PROBLEM DESCRIPTION ▸ Reproduce verbatim all of the data given below, but do not carry over the images.

DATASET ENTRIES ▸

══════

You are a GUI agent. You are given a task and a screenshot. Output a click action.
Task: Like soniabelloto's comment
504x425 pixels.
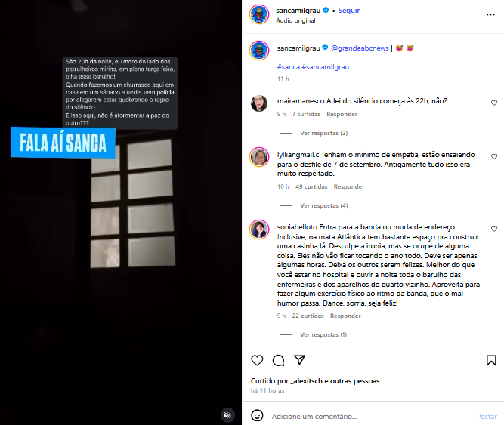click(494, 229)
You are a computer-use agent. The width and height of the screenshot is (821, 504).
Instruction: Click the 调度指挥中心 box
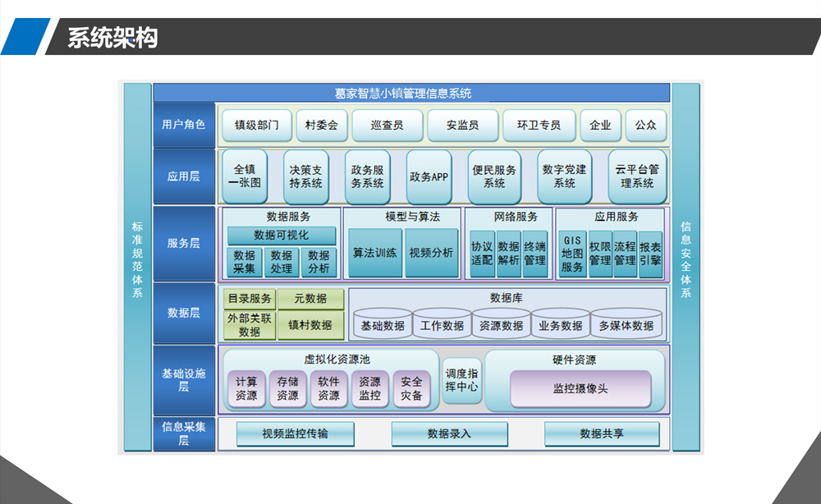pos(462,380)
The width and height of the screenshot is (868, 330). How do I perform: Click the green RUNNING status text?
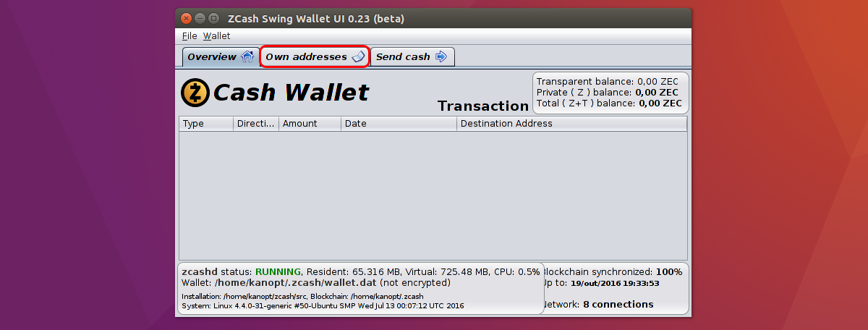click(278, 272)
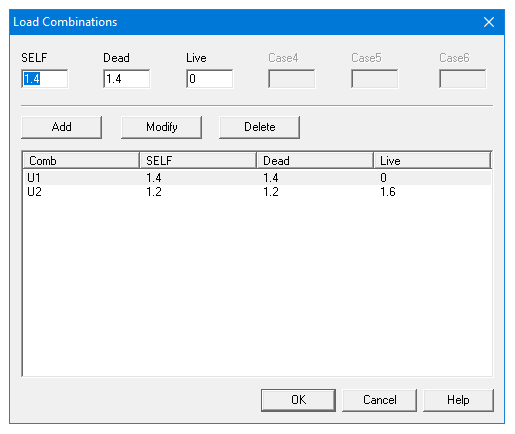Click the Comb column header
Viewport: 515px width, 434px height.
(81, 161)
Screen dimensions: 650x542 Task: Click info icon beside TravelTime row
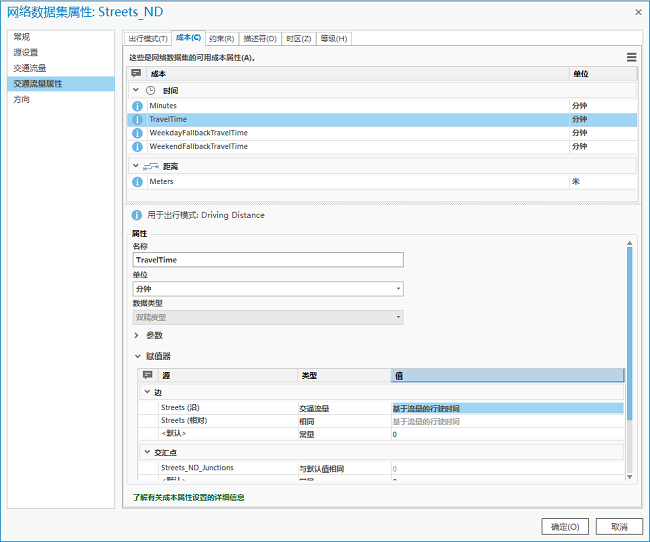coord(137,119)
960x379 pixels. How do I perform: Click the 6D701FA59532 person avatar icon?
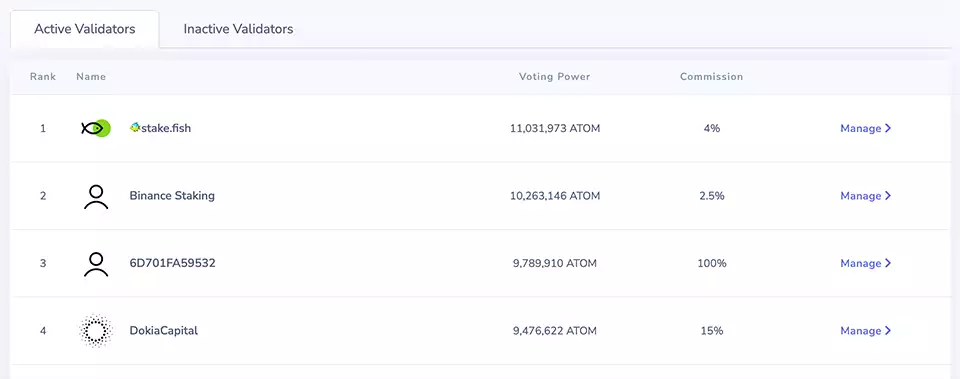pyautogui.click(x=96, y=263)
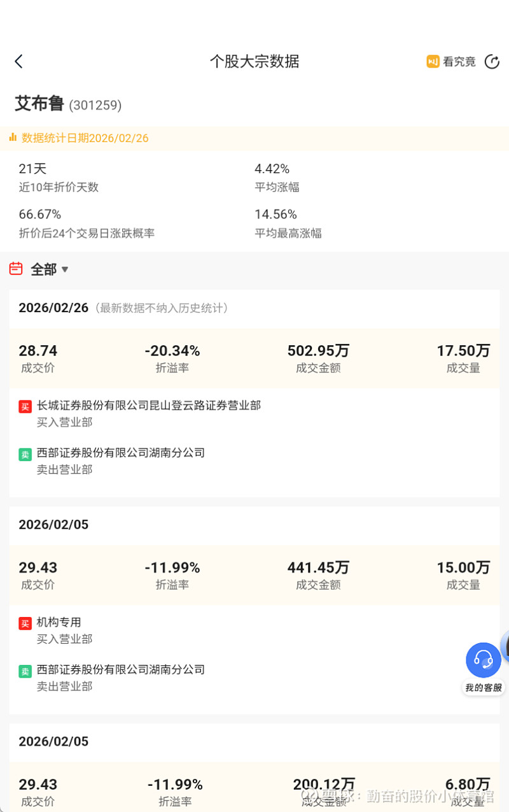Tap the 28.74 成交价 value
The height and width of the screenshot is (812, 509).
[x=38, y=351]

══════

ANSWER SPACE ▸
You are a GUI agent. You are given a task and a screenshot. Output a click action.
Task: Like soniabelloto's comment
504x425 pixels.
click(494, 229)
You are a computer-use agent. The width and height of the screenshot is (821, 504).
Instruction: Click the 调度指挥中心 box
pos(462,380)
The width and height of the screenshot is (868, 330). How do I perform: Click the green RUNNING status text?
click(278, 272)
Click the Comb column header
Viewport: 515px width, 434px height.
(81, 161)
Screen dimensions: 650x542 Task: Click info icon beside TravelTime row
coord(137,119)
960x379 pixels. How do I perform: Click the 6D701FA59532 person avatar icon?
pyautogui.click(x=96, y=263)
Tap the 28.74 成交价 value
The height and width of the screenshot is (812, 509).
[x=38, y=351]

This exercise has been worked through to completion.